Start of Block
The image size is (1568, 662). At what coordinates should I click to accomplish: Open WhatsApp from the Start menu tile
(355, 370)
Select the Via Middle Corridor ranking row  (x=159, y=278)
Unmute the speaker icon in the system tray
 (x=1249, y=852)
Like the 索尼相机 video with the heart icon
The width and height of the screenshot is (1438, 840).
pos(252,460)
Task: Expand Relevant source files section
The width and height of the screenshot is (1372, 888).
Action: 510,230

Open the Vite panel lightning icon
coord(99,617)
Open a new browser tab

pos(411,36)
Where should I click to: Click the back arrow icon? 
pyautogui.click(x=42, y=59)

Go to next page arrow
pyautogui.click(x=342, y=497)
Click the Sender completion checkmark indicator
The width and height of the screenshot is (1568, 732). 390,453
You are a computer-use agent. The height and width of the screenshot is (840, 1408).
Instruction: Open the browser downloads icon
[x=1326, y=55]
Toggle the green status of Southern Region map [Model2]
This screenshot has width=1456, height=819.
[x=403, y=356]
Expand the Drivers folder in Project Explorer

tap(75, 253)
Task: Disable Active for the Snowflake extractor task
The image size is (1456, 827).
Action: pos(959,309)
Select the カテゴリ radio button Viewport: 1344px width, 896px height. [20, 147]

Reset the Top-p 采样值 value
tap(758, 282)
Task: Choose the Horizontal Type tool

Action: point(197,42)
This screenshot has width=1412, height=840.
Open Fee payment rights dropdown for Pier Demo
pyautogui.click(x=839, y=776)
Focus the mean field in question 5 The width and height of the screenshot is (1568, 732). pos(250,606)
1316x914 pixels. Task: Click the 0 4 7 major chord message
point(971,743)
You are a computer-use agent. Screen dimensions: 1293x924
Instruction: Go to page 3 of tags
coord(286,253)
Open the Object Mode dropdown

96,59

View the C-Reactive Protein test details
End of Block
The records above are to be restated word for word, in full.

=== Result ===
The image size is (1568, 662). At what coordinates should I click to accomplish: Open WhatsApp from the Start menu tile
(355, 370)
Select the Via Middle Corridor ranking row  (x=159, y=278)
Unmute the speaker icon in the system tray
 (x=1249, y=852)
Like the 索尼相机 video with the heart icon
The width and height of the screenshot is (1438, 840).
pos(252,460)
Task: Expand Relevant source files section
The width and height of the screenshot is (1372, 888).
Action: 510,230

Open the Vite panel lightning icon
coord(99,617)
Open a new browser tab

pos(411,36)
Where should I click to: Click the back arrow icon? 
pyautogui.click(x=42, y=59)

Go to next page arrow
pyautogui.click(x=342, y=497)
Click the Sender completion checkmark indicator
The width and height of the screenshot is (1568, 732). 390,453
You are a computer-use agent. The height and width of the screenshot is (840, 1408).
Instruction: Open the browser downloads icon
[x=1326, y=55]
Toggle the green status of Southern Region map [Model2]
This screenshot has width=1456, height=819.
[x=403, y=356]
Expand the Drivers folder in Project Explorer

tap(75, 253)
Task: Disable Active for the Snowflake extractor task
The image size is (1456, 827).
Action: pos(959,309)
Select the カテゴリ radio button Viewport: 1344px width, 896px height. [20, 147]

Reset the Top-p 采样值 value
tap(758, 282)
Task: Choose the Horizontal Type tool

Action: point(197,42)
This screenshot has width=1412, height=840.
Open Fee payment rights dropdown for Pier Demo
pyautogui.click(x=839, y=776)
Focus the mean field in question 5 The width and height of the screenshot is (1568, 732). pos(250,606)
1316x914 pixels. Task: Click the 0 4 7 major chord message
point(971,743)
You are a computer-use agent. Screen dimensions: 1293x924
Instruction: Go to page 3 of tags
coord(286,253)
Open the Object Mode dropdown

96,59

View the C-Reactive Protein test details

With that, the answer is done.